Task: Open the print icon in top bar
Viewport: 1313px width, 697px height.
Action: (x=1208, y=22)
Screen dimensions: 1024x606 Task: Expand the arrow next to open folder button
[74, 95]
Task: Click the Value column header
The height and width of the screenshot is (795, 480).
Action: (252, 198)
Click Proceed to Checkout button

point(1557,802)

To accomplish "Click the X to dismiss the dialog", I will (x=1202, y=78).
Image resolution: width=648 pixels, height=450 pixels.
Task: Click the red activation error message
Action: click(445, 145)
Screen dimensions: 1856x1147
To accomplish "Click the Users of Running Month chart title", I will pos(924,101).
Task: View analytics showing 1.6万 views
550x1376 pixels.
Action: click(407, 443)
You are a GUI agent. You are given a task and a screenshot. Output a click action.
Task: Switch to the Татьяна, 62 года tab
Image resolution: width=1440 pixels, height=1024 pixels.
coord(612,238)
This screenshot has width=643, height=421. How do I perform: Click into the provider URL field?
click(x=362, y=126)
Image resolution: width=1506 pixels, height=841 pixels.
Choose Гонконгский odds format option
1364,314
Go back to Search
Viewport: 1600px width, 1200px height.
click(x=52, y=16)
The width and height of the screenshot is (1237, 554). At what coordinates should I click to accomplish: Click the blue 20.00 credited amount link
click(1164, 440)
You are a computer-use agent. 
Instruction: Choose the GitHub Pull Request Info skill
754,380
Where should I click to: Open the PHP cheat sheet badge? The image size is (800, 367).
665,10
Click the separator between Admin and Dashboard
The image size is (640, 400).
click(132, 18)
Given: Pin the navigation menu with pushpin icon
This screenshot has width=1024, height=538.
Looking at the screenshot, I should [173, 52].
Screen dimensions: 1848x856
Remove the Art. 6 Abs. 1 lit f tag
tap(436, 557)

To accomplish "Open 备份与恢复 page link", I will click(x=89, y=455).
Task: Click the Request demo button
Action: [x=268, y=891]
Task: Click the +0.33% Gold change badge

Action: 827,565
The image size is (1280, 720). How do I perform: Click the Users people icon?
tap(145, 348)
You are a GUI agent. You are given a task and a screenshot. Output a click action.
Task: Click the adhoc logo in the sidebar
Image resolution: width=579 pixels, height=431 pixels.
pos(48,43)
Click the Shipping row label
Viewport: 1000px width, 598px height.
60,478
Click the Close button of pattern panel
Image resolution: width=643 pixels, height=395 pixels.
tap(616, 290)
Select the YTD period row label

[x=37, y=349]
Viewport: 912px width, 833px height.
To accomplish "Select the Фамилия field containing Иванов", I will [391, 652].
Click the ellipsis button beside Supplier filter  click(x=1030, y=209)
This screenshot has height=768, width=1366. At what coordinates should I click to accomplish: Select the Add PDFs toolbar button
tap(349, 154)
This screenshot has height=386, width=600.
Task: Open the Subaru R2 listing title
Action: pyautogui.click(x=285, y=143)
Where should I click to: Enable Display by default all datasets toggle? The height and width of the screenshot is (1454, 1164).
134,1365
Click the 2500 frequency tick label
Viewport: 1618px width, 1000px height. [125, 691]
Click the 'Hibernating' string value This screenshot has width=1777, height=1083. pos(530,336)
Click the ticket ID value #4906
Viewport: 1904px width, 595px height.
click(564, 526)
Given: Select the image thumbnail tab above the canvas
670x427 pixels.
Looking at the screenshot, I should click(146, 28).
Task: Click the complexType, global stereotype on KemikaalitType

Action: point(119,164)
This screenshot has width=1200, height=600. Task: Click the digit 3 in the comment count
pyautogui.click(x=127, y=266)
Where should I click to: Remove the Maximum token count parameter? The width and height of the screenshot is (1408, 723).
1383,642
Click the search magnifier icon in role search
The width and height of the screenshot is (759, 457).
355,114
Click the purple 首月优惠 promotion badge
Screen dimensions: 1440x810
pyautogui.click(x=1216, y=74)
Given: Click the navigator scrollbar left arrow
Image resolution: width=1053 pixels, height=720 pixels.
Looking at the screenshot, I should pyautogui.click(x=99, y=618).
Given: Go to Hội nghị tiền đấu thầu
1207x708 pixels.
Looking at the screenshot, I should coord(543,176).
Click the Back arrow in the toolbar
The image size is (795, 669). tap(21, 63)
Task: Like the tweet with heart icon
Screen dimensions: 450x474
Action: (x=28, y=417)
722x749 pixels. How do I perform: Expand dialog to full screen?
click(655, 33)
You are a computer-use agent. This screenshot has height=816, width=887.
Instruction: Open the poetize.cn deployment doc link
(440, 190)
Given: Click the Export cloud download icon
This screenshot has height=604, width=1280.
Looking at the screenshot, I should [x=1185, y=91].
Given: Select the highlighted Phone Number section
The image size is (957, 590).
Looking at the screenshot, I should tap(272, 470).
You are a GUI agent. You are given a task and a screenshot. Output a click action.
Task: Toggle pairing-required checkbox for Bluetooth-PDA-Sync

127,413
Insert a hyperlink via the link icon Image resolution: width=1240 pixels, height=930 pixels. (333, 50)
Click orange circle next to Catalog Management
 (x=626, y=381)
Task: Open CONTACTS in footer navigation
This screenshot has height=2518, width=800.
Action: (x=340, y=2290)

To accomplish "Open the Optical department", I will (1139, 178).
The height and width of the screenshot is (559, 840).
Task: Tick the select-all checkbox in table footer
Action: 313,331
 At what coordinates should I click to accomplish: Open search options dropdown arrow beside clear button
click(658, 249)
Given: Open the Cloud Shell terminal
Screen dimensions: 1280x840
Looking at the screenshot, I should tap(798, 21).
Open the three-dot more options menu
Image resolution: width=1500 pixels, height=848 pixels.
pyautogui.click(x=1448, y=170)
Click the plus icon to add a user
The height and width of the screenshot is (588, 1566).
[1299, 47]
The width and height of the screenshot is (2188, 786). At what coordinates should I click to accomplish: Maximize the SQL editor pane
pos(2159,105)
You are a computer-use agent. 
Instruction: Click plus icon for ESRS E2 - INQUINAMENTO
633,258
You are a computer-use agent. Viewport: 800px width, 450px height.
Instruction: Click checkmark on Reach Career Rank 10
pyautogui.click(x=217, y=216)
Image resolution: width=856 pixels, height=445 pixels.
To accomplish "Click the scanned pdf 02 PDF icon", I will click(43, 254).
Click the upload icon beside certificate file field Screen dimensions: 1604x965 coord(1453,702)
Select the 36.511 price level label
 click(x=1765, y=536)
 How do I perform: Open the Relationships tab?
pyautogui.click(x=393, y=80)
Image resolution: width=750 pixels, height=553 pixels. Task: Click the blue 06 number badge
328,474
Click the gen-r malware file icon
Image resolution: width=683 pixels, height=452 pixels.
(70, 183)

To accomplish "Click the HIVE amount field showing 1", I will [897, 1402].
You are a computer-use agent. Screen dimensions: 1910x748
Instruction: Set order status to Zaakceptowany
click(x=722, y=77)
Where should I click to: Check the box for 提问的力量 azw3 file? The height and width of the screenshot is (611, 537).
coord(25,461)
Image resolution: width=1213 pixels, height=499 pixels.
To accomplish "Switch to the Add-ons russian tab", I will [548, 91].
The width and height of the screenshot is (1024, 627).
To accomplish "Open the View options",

+++

May I have the entries returned exactly, with every line in place?

Task: Open the print icon in top bar
Viewport: 1313px width, 697px height.
Action: (x=1208, y=22)
Screen dimensions: 1024x606 Task: Expand the arrow next to open folder button
[74, 95]
Task: Click the Value column header
The height and width of the screenshot is (795, 480).
Action: (252, 198)
Click Proceed to Checkout button

point(1557,802)

To accomplish "Click the X to dismiss the dialog", I will (x=1202, y=78).
Image resolution: width=648 pixels, height=450 pixels.
Task: Click the red activation error message
Action: click(445, 145)
Screen dimensions: 1856x1147
To accomplish "Click the Users of Running Month chart title", I will pos(924,101).
Task: View analytics showing 1.6万 views
550x1376 pixels.
Action: click(407, 443)
You are a GUI agent. You are given a task and a screenshot. Output a click action.
Task: Switch to the Татьяна, 62 года tab
Image resolution: width=1440 pixels, height=1024 pixels.
coord(612,238)
This screenshot has width=643, height=421. How do I perform: Click into the provider URL field?
click(x=362, y=126)
Image resolution: width=1506 pixels, height=841 pixels.
Choose Гонконгский odds format option
1364,314
Go back to Search
Viewport: 1600px width, 1200px height.
click(x=52, y=16)
The width and height of the screenshot is (1237, 554). At what coordinates should I click to accomplish: Click the blue 20.00 credited amount link
click(1164, 440)
You are a computer-use agent. 
Instruction: Choose the GitHub Pull Request Info skill
754,380
Where should I click to: Open the PHP cheat sheet badge? The image size is (800, 367).
665,10
Click the separator between Admin and Dashboard
The image size is (640, 400).
click(132, 18)
Given: Pin the navigation menu with pushpin icon
This screenshot has width=1024, height=538.
Looking at the screenshot, I should [173, 52].
Screen dimensions: 1848x856
Remove the Art. 6 Abs. 1 lit f tag
tap(436, 557)

To accomplish "Open 备份与恢复 page link", I will click(x=89, y=455).
Task: Click the Request demo button
Action: [x=268, y=891]
Task: Click the +0.33% Gold change badge

Action: 827,565
The image size is (1280, 720). How do I perform: Click the Users people icon?
tap(145, 348)
You are a GUI agent. You are given a task and a screenshot. Output a click action.
Task: Click the adhoc logo in the sidebar
Image resolution: width=579 pixels, height=431 pixels.
pos(48,43)
Click the Shipping row label
Viewport: 1000px width, 598px height.
60,478
Click the Close button of pattern panel
Image resolution: width=643 pixels, height=395 pixels.
tap(616, 290)
Select the YTD period row label

[x=37, y=349]
Viewport: 912px width, 833px height.
To accomplish "Select the Фамилия field containing Иванов", I will [391, 652].
Click the ellipsis button beside Supplier filter  click(x=1030, y=209)
This screenshot has height=768, width=1366. At what coordinates should I click to accomplish: Select the Add PDFs toolbar button
tap(349, 154)
This screenshot has height=386, width=600.
Task: Open the Subaru R2 listing title
Action: pyautogui.click(x=285, y=143)
Where should I click to: Enable Display by default all datasets toggle? The height and width of the screenshot is (1454, 1164).
134,1365
Click the 2500 frequency tick label
Viewport: 1618px width, 1000px height. [125, 691]
Click the 'Hibernating' string value This screenshot has width=1777, height=1083. pos(530,336)
Click the ticket ID value #4906
Viewport: 1904px width, 595px height.
click(564, 526)
Given: Select the image thumbnail tab above the canvas
670x427 pixels.
Looking at the screenshot, I should click(146, 28).
Task: Click the complexType, global stereotype on KemikaalitType

Action: point(119,164)
This screenshot has width=1200, height=600. Task: Click the digit 3 in the comment count
pyautogui.click(x=127, y=266)
Where should I click to: Remove the Maximum token count parameter? The width and height of the screenshot is (1408, 723).
1383,642
Click the search magnifier icon in role search
The width and height of the screenshot is (759, 457).
355,114
Click the purple 首月优惠 promotion badge
Screen dimensions: 1440x810
pyautogui.click(x=1216, y=74)
Given: Click the navigator scrollbar left arrow
Image resolution: width=1053 pixels, height=720 pixels.
Looking at the screenshot, I should pyautogui.click(x=99, y=618).
Given: Go to Hội nghị tiền đấu thầu
1207x708 pixels.
Looking at the screenshot, I should coord(543,176).
Click the Back arrow in the toolbar
The image size is (795, 669). tap(21, 63)
Task: Like the tweet with heart icon
Screen dimensions: 450x474
Action: (x=28, y=417)
722x749 pixels. How do I perform: Expand dialog to full screen?
click(655, 33)
You are a computer-use agent. This screenshot has height=816, width=887.
Instruction: Open the poetize.cn deployment doc link
(440, 190)
Given: Click the Export cloud download icon
This screenshot has height=604, width=1280.
Looking at the screenshot, I should [x=1185, y=91].
Given: Select the highlighted Phone Number section
The image size is (957, 590).
Looking at the screenshot, I should tap(272, 470).
You are a GUI agent. You are given a task and a screenshot. Output a click action.
Task: Toggle pairing-required checkbox for Bluetooth-PDA-Sync

127,413
Insert a hyperlink via the link icon Image resolution: width=1240 pixels, height=930 pixels. (333, 50)
Click orange circle next to Catalog Management
 (x=626, y=381)
Task: Open CONTACTS in footer navigation
This screenshot has height=2518, width=800.
Action: (x=340, y=2290)

To accomplish "Open the Optical department", I will (1139, 178).
The height and width of the screenshot is (559, 840).
Task: Tick the select-all checkbox in table footer
Action: 313,331
 At what coordinates should I click to accomplish: Open search options dropdown arrow beside clear button
click(658, 249)
Given: Open the Cloud Shell terminal
Screen dimensions: 1280x840
Looking at the screenshot, I should tap(798, 21).
Open the three-dot more options menu
Image resolution: width=1500 pixels, height=848 pixels.
pyautogui.click(x=1448, y=170)
Click the plus icon to add a user
The height and width of the screenshot is (588, 1566).
[1299, 47]
The width and height of the screenshot is (2188, 786). At what coordinates should I click to accomplish: Maximize the SQL editor pane
pos(2159,105)
You are a computer-use agent. 
Instruction: Click plus icon for ESRS E2 - INQUINAMENTO
633,258
You are a computer-use agent. Viewport: 800px width, 450px height.
Instruction: Click checkmark on Reach Career Rank 10
pyautogui.click(x=217, y=216)
Image resolution: width=856 pixels, height=445 pixels.
To accomplish "Click the scanned pdf 02 PDF icon", I will click(43, 254).
Click the upload icon beside certificate file field Screen dimensions: 1604x965 coord(1453,702)
Select the 36.511 price level label
 click(x=1765, y=536)
 How do I perform: Open the Relationships tab?
pyautogui.click(x=393, y=80)
Image resolution: width=750 pixels, height=553 pixels. Task: Click the blue 06 number badge
328,474
Click the gen-r malware file icon
Image resolution: width=683 pixels, height=452 pixels.
(70, 183)

To accomplish "Click the HIVE amount field showing 1", I will [897, 1402].
You are a computer-use agent. Screen dimensions: 1910x748
Instruction: Set order status to Zaakceptowany
click(x=722, y=77)
Where should I click to: Check the box for 提问的力量 azw3 file? The height and width of the screenshot is (611, 537).
coord(25,461)
Image resolution: width=1213 pixels, height=499 pixels.
To accomplish "Switch to the Add-ons russian tab", I will [548, 91].
The width and height of the screenshot is (1024, 627).
To accomplish "Open the View options",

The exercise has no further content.